(Provided material begins)

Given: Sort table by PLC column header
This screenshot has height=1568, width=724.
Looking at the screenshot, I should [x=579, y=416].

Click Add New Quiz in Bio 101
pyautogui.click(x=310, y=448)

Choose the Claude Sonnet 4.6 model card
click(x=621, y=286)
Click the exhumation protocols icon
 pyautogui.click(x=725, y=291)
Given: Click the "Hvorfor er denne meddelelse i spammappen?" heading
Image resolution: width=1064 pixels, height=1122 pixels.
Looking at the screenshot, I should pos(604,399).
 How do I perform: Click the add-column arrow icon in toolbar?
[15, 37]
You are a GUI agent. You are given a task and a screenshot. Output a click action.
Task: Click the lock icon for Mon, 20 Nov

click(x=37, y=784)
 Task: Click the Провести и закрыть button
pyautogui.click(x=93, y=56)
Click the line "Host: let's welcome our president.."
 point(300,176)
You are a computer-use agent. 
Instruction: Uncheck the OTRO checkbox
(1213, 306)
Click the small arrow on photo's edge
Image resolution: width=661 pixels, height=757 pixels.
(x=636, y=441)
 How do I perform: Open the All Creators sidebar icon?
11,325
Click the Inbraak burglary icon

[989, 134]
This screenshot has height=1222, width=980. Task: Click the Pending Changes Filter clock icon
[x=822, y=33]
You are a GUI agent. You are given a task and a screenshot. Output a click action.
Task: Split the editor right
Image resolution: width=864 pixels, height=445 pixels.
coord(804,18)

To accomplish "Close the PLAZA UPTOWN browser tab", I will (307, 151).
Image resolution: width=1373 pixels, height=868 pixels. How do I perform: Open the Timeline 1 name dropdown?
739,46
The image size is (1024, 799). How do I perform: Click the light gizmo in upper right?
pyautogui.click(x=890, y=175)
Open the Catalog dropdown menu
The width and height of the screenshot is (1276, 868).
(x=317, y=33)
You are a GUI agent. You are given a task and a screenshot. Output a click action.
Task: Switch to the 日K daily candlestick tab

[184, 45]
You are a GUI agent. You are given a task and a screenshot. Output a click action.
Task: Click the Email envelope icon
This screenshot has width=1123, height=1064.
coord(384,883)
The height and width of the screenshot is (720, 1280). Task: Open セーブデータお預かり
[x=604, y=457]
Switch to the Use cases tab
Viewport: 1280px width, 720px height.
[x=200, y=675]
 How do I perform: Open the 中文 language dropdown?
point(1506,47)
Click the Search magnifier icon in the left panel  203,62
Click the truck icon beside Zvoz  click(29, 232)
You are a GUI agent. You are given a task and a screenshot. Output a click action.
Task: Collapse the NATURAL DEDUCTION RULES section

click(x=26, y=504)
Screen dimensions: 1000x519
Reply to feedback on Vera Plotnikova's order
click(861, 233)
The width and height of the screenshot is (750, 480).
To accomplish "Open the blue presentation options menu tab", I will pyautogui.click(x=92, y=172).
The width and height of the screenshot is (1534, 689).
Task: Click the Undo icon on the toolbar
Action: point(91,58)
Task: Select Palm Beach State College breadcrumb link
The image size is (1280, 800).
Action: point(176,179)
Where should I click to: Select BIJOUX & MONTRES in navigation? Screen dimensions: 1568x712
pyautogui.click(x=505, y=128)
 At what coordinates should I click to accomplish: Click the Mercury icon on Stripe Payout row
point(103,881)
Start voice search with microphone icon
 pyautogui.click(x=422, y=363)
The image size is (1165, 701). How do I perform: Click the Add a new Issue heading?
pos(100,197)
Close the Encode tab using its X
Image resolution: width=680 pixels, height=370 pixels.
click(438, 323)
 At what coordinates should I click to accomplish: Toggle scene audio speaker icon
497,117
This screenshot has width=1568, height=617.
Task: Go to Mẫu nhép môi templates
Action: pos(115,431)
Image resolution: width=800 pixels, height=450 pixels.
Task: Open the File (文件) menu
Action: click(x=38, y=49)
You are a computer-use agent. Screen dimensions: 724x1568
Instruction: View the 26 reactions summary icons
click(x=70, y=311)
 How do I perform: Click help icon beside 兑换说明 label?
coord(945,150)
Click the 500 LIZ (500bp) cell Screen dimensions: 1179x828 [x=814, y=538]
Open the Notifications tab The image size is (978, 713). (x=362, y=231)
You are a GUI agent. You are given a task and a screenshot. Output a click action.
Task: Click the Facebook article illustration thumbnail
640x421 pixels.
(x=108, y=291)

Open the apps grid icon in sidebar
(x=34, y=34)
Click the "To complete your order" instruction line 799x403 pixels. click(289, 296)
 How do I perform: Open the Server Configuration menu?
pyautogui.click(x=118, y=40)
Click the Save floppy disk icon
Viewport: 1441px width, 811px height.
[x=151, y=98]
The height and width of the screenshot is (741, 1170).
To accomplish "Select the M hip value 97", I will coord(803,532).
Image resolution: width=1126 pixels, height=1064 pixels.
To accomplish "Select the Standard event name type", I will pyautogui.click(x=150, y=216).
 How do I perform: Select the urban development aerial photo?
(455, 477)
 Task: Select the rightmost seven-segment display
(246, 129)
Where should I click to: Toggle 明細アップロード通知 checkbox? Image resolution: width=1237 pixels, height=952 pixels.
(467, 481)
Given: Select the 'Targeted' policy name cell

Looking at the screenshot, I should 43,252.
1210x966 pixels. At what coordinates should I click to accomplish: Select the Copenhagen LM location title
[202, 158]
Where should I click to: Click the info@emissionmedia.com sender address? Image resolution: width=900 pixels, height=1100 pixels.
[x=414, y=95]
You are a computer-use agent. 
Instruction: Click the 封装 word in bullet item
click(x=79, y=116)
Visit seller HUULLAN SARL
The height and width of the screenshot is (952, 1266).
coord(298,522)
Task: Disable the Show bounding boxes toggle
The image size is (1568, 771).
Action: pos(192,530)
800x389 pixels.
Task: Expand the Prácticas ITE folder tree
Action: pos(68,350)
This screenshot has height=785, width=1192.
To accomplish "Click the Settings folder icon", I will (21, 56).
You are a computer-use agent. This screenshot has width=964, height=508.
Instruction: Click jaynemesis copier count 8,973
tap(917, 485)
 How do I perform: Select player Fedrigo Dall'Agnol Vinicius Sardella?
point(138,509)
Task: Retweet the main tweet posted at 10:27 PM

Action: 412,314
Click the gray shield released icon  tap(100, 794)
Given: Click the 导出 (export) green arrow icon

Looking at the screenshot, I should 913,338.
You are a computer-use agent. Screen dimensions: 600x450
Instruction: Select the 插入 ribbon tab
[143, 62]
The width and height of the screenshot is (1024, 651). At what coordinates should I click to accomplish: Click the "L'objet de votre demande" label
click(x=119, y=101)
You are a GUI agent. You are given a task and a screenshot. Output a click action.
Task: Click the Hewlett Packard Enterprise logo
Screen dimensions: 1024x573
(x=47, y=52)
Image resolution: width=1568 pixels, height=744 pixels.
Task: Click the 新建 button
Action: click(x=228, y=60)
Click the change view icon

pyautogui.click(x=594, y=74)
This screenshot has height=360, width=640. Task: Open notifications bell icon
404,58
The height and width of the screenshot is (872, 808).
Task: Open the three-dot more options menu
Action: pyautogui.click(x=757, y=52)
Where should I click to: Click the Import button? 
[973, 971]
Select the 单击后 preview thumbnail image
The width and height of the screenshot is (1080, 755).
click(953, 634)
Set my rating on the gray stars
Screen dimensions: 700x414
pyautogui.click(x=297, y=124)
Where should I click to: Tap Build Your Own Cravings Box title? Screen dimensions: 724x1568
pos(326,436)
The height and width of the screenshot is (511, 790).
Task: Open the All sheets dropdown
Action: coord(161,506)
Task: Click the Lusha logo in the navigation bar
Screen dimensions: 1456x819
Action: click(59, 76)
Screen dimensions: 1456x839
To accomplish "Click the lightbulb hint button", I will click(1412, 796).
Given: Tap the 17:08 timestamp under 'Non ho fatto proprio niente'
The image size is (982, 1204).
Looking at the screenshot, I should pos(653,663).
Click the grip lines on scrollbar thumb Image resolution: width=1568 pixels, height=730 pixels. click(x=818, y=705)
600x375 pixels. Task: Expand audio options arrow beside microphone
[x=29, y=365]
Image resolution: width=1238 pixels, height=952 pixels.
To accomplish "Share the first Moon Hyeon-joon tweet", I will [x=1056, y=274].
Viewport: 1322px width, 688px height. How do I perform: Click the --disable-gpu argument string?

(Provided material ends)

**Exercise:** Take every line from the records that holds "logo" and copy it down.

**Written response:**
Task: Click the Hewlett Packard Enterprise logo
Task: Click the Lusha logo in the navigation bar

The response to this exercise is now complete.